Here is an example of such a technique showcasing a bug of one in Dorothy’s ask
command that would have been detected from such a use case of asciinema, in which the the ANSI escape codes were meant to clear a few lines, however instead an ANSI escape code for going back to the default TTY was sent in error - these ANSI escape codes were being sent to the /dev/tty
making it impractical to catch with our existing test framework (which only captures stdout and stderr).
> fs-diff -- *.cast
2025-01-24-13-48-33-89136.cast ⟶ 2025-01-24-13-48-47-89392.cast
──────────────────────────────────────────────────────────────────────────────────────────────────────────────────────────────────────────────────────────────────────────────────────────────────────────
───┐
1: │
───┘
│ 1 │{"version":2,"width":202,"height":40,"timestamp":1737697713,"command":"ask q d","env":{"SHELL"↵│ 1 │{"version":2,"width":202,"height":40,"timestamp":1737697727,"command":"ask q d","env":{"SHELL"
│ │:"/opt/homebrew/bin/fish","TERM":"xterm-256color"},"theme":{"fg":"#ffffff","bg":"#1e1e1e","pal↵│ │:"/opt/homebrew/bin/fish","TERM":"xterm-256color"},"theme":{"fg":"#ffffff","bg":"#1e1e1e","pal
│ │ette":"#000000:#990000:#00a600:#999900:#0000b3:#b300b3:#00a6b3:#bfbfbf:#666666:#e60000:#00d900→│ │ette":"#000000:#990000:#00a600:#999900:#0000b3:#b300b3:#00a6b3:#bfbfbf:#666666:#e60000:#00d900
│ 2 │[0.351981, "o", "\u001b[?2004h\u001b[1m\u001b[4mq\u001b[22m\u001b[24m\r\n\u001b[2md\u001b[22m\↴│ 2 │[0.333133, "o", "\u001b[?2004h\u001b[1m\u001b[4mq\u001b[22m\u001b[24m\r\n\u001b[2md\u001b[22m\
│ │ …r\n> "]│ │ …r\n> "
│ 3 │[0.965807, "i", "a"] │ 3 │[0.932957, "i", "a"]
│ 4 │[0.965984, "o", "a"] │ 4 │[0.93314, "o", "a"]
│ 5 │[1.129581, "i", "n"] │ 5 │[1.578224, "i", "n"]
│ 6 │[1.129659, "o", "n"] │ 6 │[1.578295, "o", "n"]
│ 7 │[1.190577, "i", "s"] │ 7 │[1.728916, "i", "s"]
│ 8 │[1.190654, "o", "s"] │ 8 │[1.729008, "o", "s"]
│ 9 │[1.429664, "i", "w"] │ 9 │[1.937808, "i", "w"]
│ 10 │[1.429755, "o", "w"] │ 10 │[1.937879, "o", "w"]
│ 11 │[1.823403, "i", "e"] │ 11 │[2.087957, "i", "e"]
│ 12 │[1.823765, "o", "e"] │ 12 │[2.088104, "o", "e"]

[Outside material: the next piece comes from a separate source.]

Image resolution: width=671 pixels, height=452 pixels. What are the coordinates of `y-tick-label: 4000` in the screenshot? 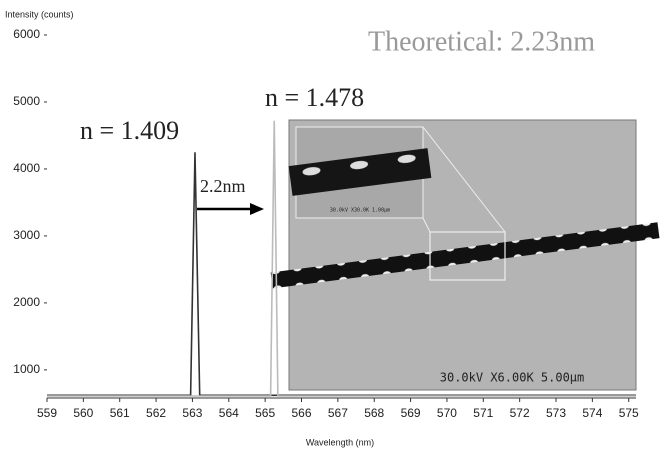 It's located at (26, 168).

│ 13 │[1.896892, "i", "r"] │ 13 │[2.178357, "i", "r"]
│ 14 │[1.896983, "o", "r"] │ 14 │[2.178443, "o", "r"]
│ 15 │[2.105498, "i", "\r"] │ 15 │[2.41771, "i", "\r"]
│ 16 │[2.105844, "o", "\r\n\u001b[?2004l\r"] │ 16 │[2.417763, "o", "\r\n"]
│ 17 │[2.24255, "o", "\u001b[?1049l"] │ 17 │[2.417764, "o", "\u001b[?2004l\r"]
│ 18 │[2.243033, "o", "answer\r\n"] │ 18 │[2.550842, "o", "\u001b[3F\u001b[J"]
│ │ │ 19 │[2.551235, "o", "answer\r\n"]
Furthermore, this would also have the advantage of having recordings of each of the commands in their working state, that would assist with publicity and documentation of the project.
Ideally, I would like just a asciinema rec
for the initial experience, then say a asciinema verify/replay
that attempts to replay the experience (replay the recorded inputs and delays against the same command) and if a divergence has been encountered, then it fails with what exactly diverged, and if no divergence occurred then return exit status 0 and exit without any success message if --quiet
was provided. A divergence being any change between stdout, stderr, TTY, and exit status. Variant delays in processing are okay for the proof of concept, perhaps later any signficant varience in delay should also trigger a divergence failure.
Building this functionality directly into asciinema
, besides providing a superior divergence reporting experience, would also provide a superior replay experience, as I wouldn’t have to write a custom parser of the .cast
file to grab the inputs and delays to replay them.